Read the data and repeat all of it exactly.

########

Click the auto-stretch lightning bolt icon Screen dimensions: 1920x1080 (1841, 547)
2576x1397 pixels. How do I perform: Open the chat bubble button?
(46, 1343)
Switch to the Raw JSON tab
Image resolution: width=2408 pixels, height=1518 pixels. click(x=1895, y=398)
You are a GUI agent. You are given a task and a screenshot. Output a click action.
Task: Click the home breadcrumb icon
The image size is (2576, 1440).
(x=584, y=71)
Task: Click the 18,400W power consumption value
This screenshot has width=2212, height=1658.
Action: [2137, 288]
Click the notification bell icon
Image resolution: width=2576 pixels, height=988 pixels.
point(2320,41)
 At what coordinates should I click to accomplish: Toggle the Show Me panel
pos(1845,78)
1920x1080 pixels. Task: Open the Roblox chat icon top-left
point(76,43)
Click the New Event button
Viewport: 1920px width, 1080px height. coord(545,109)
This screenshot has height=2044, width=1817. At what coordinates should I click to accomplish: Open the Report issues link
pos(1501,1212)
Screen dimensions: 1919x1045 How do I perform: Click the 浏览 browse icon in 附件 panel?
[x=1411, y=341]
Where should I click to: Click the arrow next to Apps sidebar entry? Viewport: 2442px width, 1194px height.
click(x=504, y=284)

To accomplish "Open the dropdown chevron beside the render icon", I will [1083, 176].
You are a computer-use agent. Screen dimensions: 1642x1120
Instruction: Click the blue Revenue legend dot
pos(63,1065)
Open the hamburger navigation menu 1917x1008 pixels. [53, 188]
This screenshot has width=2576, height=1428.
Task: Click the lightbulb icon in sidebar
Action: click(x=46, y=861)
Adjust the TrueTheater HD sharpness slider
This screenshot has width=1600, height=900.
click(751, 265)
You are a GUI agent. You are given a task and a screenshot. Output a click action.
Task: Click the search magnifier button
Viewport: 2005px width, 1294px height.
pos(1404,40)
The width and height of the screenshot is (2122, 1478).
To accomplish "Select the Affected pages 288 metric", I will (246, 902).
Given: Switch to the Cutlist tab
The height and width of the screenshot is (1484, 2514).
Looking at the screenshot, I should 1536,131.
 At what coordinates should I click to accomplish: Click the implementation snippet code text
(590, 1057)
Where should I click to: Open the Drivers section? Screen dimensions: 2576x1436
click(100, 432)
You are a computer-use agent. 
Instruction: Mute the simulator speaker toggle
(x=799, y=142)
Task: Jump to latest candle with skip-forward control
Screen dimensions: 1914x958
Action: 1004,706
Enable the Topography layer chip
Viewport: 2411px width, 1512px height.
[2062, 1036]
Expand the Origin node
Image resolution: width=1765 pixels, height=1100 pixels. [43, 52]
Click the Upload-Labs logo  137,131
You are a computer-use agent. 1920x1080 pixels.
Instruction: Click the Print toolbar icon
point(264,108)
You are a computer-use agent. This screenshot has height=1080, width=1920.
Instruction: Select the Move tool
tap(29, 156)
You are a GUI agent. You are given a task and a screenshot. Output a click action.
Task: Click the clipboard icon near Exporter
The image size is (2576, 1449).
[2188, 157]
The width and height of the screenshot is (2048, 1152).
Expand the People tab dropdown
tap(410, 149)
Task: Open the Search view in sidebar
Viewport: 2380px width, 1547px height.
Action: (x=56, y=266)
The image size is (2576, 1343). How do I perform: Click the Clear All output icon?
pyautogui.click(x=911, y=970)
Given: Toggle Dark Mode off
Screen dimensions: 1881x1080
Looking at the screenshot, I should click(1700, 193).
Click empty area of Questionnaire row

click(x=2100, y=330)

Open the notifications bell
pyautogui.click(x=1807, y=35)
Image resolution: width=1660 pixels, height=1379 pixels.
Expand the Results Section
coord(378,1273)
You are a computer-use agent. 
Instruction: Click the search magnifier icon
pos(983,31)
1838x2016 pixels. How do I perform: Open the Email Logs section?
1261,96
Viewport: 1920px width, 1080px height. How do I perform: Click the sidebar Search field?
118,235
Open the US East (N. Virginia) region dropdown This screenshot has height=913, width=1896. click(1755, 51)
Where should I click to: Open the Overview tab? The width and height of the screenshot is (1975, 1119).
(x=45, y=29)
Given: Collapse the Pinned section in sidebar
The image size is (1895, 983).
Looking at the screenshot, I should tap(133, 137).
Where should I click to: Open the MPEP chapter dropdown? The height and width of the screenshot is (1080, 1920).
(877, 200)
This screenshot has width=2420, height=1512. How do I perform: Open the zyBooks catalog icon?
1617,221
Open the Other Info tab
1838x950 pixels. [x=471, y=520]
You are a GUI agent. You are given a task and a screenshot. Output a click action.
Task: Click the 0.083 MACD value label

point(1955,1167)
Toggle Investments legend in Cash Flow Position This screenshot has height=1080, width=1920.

########

▶ RESPONSE AREA
Click the auto-stretch lightning bolt icon Screen dimensions: 1920x1080 (1841, 547)
2576x1397 pixels. How do I perform: Open the chat bubble button?
(46, 1343)
Switch to the Raw JSON tab
Image resolution: width=2408 pixels, height=1518 pixels. click(x=1895, y=398)
You are a GUI agent. You are given a task and a screenshot. Output a click action.
Task: Click the home breadcrumb icon
The image size is (2576, 1440).
(x=584, y=71)
Task: Click the 18,400W power consumption value
This screenshot has width=2212, height=1658.
Action: [2137, 288]
Click the notification bell icon
Image resolution: width=2576 pixels, height=988 pixels.
point(2320,41)
 At what coordinates should I click to accomplish: Toggle the Show Me panel
pos(1845,78)
1920x1080 pixels. Task: Open the Roblox chat icon top-left
point(76,43)
Click the New Event button
Viewport: 1920px width, 1080px height. coord(545,109)
This screenshot has height=2044, width=1817. At what coordinates should I click to accomplish: Open the Report issues link
pos(1501,1212)
Screen dimensions: 1919x1045 How do I perform: Click the 浏览 browse icon in 附件 panel?
[x=1411, y=341]
Where should I click to: Click the arrow next to Apps sidebar entry? Viewport: 2442px width, 1194px height.
click(x=504, y=284)

To accomplish "Open the dropdown chevron beside the render icon", I will [1083, 176].
You are a computer-use agent. Screen dimensions: 1642x1120
Instruction: Click the blue Revenue legend dot
pos(63,1065)
Open the hamburger navigation menu 1917x1008 pixels. [53, 188]
This screenshot has width=2576, height=1428.
Task: Click the lightbulb icon in sidebar
Action: click(x=46, y=861)
Adjust the TrueTheater HD sharpness slider
This screenshot has width=1600, height=900.
click(751, 265)
You are a GUI agent. You are given a task and a screenshot. Output a click action.
Task: Click the search magnifier button
Viewport: 2005px width, 1294px height.
pos(1404,40)
The width and height of the screenshot is (2122, 1478).
To accomplish "Select the Affected pages 288 metric", I will (246, 902).
Given: Switch to the Cutlist tab
The height and width of the screenshot is (1484, 2514).
Looking at the screenshot, I should 1536,131.
 At what coordinates should I click to accomplish: Click the implementation snippet code text
(590, 1057)
Where should I click to: Open the Drivers section? Screen dimensions: 2576x1436
click(100, 432)
You are a computer-use agent. 
Instruction: Mute the simulator speaker toggle
(x=799, y=142)
Task: Jump to latest candle with skip-forward control
Screen dimensions: 1914x958
Action: 1004,706
Enable the Topography layer chip
Viewport: 2411px width, 1512px height.
[2062, 1036]
Expand the Origin node
Image resolution: width=1765 pixels, height=1100 pixels. [43, 52]
Click the Upload-Labs logo  137,131
You are a computer-use agent. 1920x1080 pixels.
Instruction: Click the Print toolbar icon
point(264,108)
You are a computer-use agent. This screenshot has height=1080, width=1920.
Instruction: Select the Move tool
tap(29, 156)
You are a GUI agent. You are given a task and a screenshot. Output a click action.
Task: Click the clipboard icon near Exporter
The image size is (2576, 1449).
[2188, 157]
The width and height of the screenshot is (2048, 1152).
Expand the People tab dropdown
tap(410, 149)
Task: Open the Search view in sidebar
Viewport: 2380px width, 1547px height.
Action: (x=56, y=266)
The image size is (2576, 1343). How do I perform: Click the Clear All output icon?
pyautogui.click(x=911, y=970)
Given: Toggle Dark Mode off
Screen dimensions: 1881x1080
Looking at the screenshot, I should click(1700, 193).
Click empty area of Questionnaire row

click(x=2100, y=330)

Open the notifications bell
pyautogui.click(x=1807, y=35)
Image resolution: width=1660 pixels, height=1379 pixels.
Expand the Results Section
coord(378,1273)
You are a computer-use agent. 
Instruction: Click the search magnifier icon
pos(983,31)
1838x2016 pixels. How do I perform: Open the Email Logs section?
1261,96
Viewport: 1920px width, 1080px height. How do I perform: Click the sidebar Search field?
118,235
Open the US East (N. Virginia) region dropdown This screenshot has height=913, width=1896. click(1755, 51)
Where should I click to: Open the Overview tab? The width and height of the screenshot is (1975, 1119).
(x=45, y=29)
Given: Collapse the Pinned section in sidebar
The image size is (1895, 983).
Looking at the screenshot, I should tap(133, 137).
Where should I click to: Open the MPEP chapter dropdown? The height and width of the screenshot is (1080, 1920).
(877, 200)
This screenshot has width=2420, height=1512. How do I perform: Open the zyBooks catalog icon?
1617,221
Open the Other Info tab
1838x950 pixels. [x=471, y=520]
You are a GUI agent. You are given a task and a screenshot. Output a click action.
Task: Click the 0.083 MACD value label

point(1955,1167)
Toggle Investments legend in Cash Flow Position This screenshot has height=1080, width=1920.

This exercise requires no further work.